03.02.2025
The Power of Language: How Metaphors Dehumanize Migration
03.02.2025
The Power of Language: How Metaphors Dehumanize Migration
In an Instagram post, Luisa Neubauer points out the problems associated with the language and metaphors used about people with a refugee background. (See here)
The law proposed by the CDU in the Bundestag is called the "Zustrombegrenzungsgesetz” (Influx Limitation Act). In her video, Luisa Neubauer highlights that far-right circles tend to describe refugees using "hydraulic language," employing language such as “The boat is full”, “The dams have broken”, or “Waves of refugees.” Such language completely strips away the human dimension of migration and portrays it as a force of nature: “The influx is coming – we must control it, just as we must control nature and minorities, stand against them, and contain them.”

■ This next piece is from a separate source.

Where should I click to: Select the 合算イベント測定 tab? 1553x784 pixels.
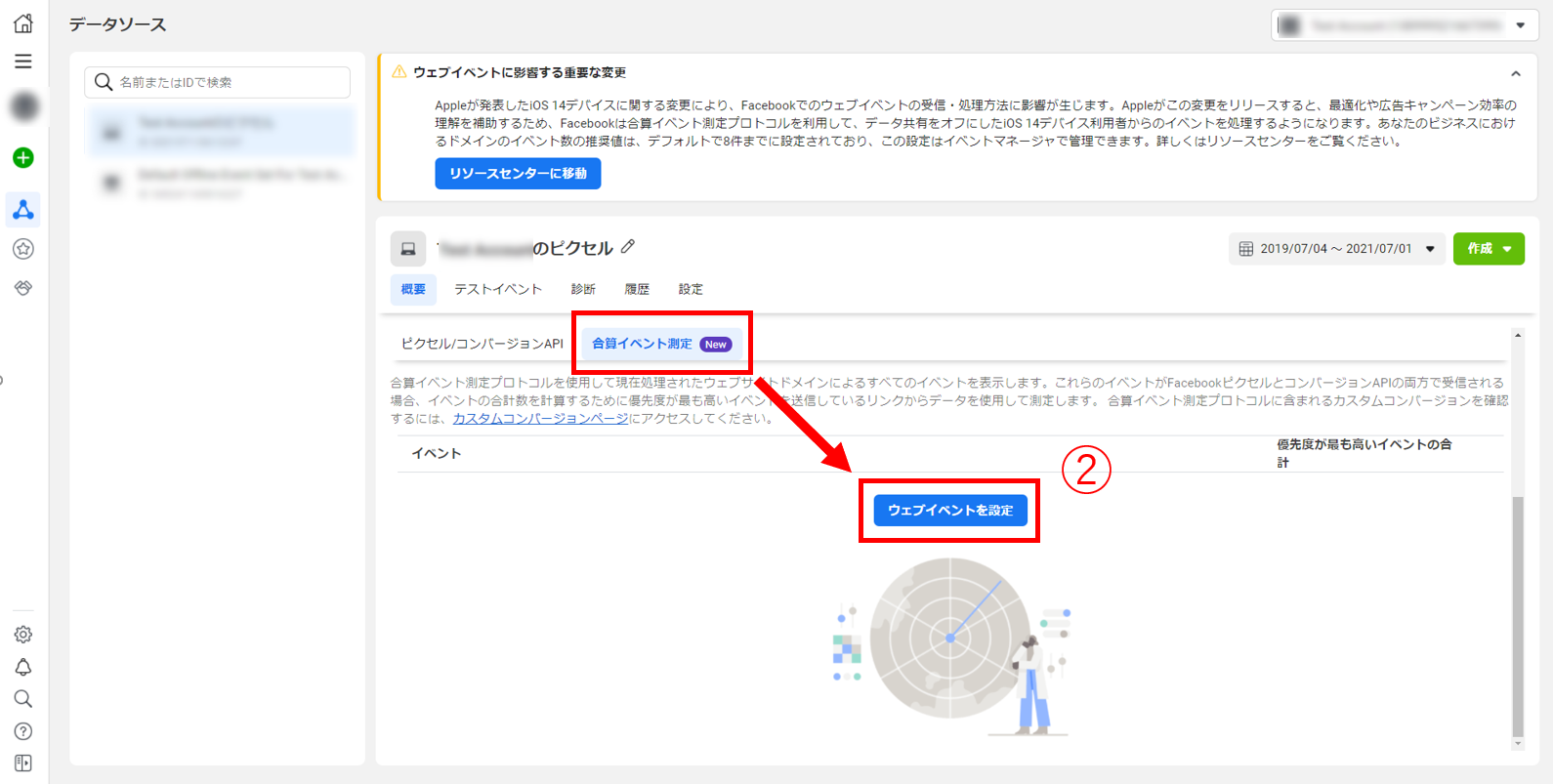click(660, 344)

However, these metaphors are not just problematic because they dehumanize people; they are also a deliberate tool of manipulation. The images evoked by such linguistic choices are designed to simplify complex issues while triggering precisely the emotions that suit a particular political agenda. By framing migration as an uncontrollable force of nature, even extreme state actions can be presented as necessary and without alternatives—while the public is reduced to passive spectators who can only wait, watch, and hope for the best.
Language is never neutral. When we use metaphors, we immerse ourselves in what we are discussing in the broader context of collective experiences shaped by tradition and usage. Such fusions between extralinguistic references and accumulated meaning occur constantly in speech. However, in political discourse, metaphors are often used in ways that deliberately steer the audience’s emotions in a specific direction. They impose a particular perspective on reality that we do not always consciously recognize.
The power of politically successful metaphors lies in their ability to consolidate and amplify widely shared experiences and thought models. They make complex and often incomprehensible issues seem suddenly plausible by breaking them down into simple, familiar images. Their reach is vast, and their effect is often subconscious.
At the same time, the connotative charge that linguistic signs carry in current usage is always a blend of long-established meanings and newly attached references. In the realm of political rhetoric, there is no clear boundary between literal and metaphorical meaning—the transitions are fluid. Before our eyes, the connotations of terms like reform are constantly shifting. What makes an expression appear metaphorical is not its imagery alone but its deviation from an already established, and thus largely invisible, pattern of usage.
We all know how powerful language and its semantics are. The fact that today, metaphors originally used to describe natural disasters are still applied to people who are forced to leave their homes due to existential hardship is discriminatory—and it must stop.
Even more insidious is the attempt to exploit people's legitimate fears about climate change to stoke fear of refugees. Using language that unconsciously evokes images of floods and tsunamis is utterly irresponsible!
Something must be done about this. We must continuously examine these types of metaphors for their semantics and, when necessary, call them out. These metaphors are not just problematic, they are often inherently violent. They constitute a form of linguistic violence deliberately directed against people. This kind of violent communication must be critically reflected upon and challenged.